To put a band together for Bill’s debut at Jazz Fest, I called Reggie Scanlan, the bass player for the popular rock band The Radiators, who’d previously worked with both Professor Longhair and James Booker. Reggie and I quickly discovered that Bill was an extreme time-jumper. Most blues songs have a twelve-bar song structure. But Bill might clip one verse to eleven and three-eighths bars and extend the next one to thirteen and two-thirds, or some other bizarre fraction which always differed. He simply dropped or added beats, and chords, at random. Our job was to adapt instantaneously and make his music sound seamless. We considered this an enjoyable challenge, and Bill loved our sometimes-psychic accompaniment. “Them boys can play,” he once said; “they just gifted to know what I’m going to do.” Such adjustment was easier for me, as a drummer, than for Reggie, who had to jump with both the beat and the chord changes. No wonder Bill called him “the maestro.” Jumping time does not mean that someone is playing or singing wrong, or badly; it’s just a different conceptual approach. In New Orleans, the popular blues artists Little Freddie King and Guitar Lightnin’ Lee personify this practice today. On the national celebrity level, Willie Nelson is very prone to time-jumping, on his vocals and guitar solos alike.
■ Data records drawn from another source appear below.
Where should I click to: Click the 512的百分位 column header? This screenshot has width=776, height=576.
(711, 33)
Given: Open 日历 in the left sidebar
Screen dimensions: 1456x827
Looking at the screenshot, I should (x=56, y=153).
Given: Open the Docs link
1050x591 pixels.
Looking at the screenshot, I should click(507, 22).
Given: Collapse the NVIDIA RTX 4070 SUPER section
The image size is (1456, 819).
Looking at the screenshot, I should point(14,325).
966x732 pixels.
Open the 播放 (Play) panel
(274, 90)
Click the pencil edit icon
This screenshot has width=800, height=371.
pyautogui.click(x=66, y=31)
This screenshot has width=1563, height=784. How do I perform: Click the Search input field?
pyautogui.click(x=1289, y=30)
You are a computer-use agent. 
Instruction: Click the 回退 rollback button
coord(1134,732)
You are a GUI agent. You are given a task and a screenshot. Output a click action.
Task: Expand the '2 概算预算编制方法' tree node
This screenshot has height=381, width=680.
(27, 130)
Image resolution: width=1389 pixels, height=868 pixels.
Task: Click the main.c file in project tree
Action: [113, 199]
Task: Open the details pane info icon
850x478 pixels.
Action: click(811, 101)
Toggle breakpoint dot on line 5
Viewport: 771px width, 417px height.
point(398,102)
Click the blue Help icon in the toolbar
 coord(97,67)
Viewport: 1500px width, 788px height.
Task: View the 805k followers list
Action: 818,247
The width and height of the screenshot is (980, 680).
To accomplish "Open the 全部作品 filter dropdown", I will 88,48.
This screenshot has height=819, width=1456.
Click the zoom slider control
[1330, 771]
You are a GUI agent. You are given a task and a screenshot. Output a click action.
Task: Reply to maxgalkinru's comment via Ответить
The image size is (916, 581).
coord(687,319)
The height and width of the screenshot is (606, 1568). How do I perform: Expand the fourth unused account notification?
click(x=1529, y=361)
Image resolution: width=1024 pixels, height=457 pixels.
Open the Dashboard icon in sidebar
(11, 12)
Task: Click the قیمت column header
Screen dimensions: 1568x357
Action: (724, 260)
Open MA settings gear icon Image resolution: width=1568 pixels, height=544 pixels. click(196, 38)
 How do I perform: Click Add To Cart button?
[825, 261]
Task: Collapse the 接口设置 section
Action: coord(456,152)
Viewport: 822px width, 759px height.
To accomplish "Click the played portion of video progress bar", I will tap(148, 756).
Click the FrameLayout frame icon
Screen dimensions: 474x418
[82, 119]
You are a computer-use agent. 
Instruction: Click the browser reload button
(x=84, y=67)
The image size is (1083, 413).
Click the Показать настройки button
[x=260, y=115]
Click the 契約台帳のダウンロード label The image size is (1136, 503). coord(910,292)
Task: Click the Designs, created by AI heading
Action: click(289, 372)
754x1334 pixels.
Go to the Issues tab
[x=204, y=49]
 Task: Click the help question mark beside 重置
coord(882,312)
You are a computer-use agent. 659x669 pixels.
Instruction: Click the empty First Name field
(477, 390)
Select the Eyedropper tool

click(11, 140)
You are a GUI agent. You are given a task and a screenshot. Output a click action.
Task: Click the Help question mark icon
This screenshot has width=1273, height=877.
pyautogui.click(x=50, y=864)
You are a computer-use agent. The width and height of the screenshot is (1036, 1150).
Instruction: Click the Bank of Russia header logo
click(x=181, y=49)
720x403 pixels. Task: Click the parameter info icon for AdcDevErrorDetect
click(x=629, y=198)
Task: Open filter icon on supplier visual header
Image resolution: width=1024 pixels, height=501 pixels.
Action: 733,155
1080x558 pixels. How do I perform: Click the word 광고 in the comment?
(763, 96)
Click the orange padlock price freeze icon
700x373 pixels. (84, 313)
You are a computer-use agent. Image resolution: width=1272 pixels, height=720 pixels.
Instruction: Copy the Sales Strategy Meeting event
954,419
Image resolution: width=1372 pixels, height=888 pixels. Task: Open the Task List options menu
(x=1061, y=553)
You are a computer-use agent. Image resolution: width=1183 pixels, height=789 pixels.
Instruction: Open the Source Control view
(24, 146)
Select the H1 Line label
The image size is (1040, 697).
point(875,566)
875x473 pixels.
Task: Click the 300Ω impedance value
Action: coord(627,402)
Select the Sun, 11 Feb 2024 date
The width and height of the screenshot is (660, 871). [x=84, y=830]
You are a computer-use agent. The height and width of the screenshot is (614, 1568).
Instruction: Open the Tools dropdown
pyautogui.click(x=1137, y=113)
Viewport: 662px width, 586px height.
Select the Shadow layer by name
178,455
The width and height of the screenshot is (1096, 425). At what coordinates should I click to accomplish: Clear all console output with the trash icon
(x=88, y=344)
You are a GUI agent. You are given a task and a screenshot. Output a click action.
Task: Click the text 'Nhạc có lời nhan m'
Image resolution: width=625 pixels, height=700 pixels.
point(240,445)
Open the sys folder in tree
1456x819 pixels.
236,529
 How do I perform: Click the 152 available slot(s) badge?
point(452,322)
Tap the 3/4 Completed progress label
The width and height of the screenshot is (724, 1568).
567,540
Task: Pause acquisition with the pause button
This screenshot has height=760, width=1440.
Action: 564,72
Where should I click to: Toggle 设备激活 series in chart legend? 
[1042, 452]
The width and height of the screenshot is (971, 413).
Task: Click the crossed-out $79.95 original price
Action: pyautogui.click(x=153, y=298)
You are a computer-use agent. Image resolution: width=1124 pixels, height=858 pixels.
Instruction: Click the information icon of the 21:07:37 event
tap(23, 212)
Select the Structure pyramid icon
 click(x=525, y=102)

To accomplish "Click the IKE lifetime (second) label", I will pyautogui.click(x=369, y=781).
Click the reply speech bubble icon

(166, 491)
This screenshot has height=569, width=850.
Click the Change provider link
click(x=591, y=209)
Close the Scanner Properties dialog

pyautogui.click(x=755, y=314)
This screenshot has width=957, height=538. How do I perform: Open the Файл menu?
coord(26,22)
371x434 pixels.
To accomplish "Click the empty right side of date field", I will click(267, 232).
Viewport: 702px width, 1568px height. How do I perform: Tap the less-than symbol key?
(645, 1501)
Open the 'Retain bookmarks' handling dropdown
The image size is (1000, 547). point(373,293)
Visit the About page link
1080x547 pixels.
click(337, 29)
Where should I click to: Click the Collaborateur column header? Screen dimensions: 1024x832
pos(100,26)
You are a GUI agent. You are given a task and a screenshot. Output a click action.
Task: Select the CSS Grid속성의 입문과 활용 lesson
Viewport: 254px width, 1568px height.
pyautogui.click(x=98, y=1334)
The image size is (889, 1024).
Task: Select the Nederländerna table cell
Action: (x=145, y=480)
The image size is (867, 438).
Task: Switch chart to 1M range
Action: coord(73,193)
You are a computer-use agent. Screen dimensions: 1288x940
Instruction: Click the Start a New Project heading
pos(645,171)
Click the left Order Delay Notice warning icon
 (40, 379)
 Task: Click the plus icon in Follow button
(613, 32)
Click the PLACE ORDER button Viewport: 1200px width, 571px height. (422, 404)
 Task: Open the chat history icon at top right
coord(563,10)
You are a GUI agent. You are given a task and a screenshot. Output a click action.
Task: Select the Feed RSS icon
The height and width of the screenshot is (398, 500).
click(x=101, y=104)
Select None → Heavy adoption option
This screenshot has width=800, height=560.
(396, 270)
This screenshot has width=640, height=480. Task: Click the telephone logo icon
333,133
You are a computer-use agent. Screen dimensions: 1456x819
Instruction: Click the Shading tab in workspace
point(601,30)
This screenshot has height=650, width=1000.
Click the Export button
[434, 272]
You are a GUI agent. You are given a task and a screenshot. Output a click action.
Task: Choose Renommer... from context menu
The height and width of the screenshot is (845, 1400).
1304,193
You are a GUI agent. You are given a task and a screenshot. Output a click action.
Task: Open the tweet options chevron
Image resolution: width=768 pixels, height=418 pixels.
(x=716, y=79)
After Bill’s well-received set at Jazz Fest led to performances around the United States, the next logical step was to produce his first full album. Bill had recorded minimally in the ’50s and ’60s, with a few numbers reissued on anthologies. But this meager output barely hinted at his stylistic breadth. The thirteen songs we recorded came close to covering the entire gamut. Drinkin’ & Stinkin’ was co-released in 1989 by Flying Fish Records and the state-funded Louisiana Folklife Program. The album package was augmented with an in-depth scholarly essay by Nick Spitzer, then a folklorist with the Smithsonian Institution, now the host of public radio’s American Routes and a professor of anthropology at Tulane. In addition, the eminent music journalist Robert Palmer contributed succinct, insightful liner notes.

Some laudatory reviews followed. “Few blues albums are as much fun as this, or stamped with the full force of an artist’s personality,” wrote journalist/musician Cub Koda. Koda added that Bill was “one of the most idiosyncratic artists I’ve ever heard, an unlikely repository of all kinds of music,” duly noted that “Webb jumps time about every three and one-quarters bars,” and praised one song, “Love Me ‘Cause I Love My Baby So,” as “so structurally odd in its meter that it almost qualifies as abstract art.” But some people perceived the album as an offensive celebration of alcoholism, funded at the taxpayers’ expense. A newspaper in North Louisiana fumed, “What do we need with an agency that promotes Drinkin’ and Stinkin’?”—failing to grasp that the song ridicules drunkenness instead of encouraging it.

Bill played his last show in Holland in 1989, alongside some of the biggest names in blues. This ended his career on a high note, as he passed away the following year. I miss Bill. And I like to think that, somewhere in the ether, he is blithely confounding accompanists who expect him to play anything the same way twice.

Ben Sandmel is a New Orleans–based drummer, folklorist, producer, and the author of Ernie K-Doe: The R&B Emperor of New Orleans. In May 2018, the LEH honored Sandmel with an award for his Lifetime Contributions to the Humanities. In January 2020 the Folk Alliance International honored Sandmel with a Spirit of Folk Award.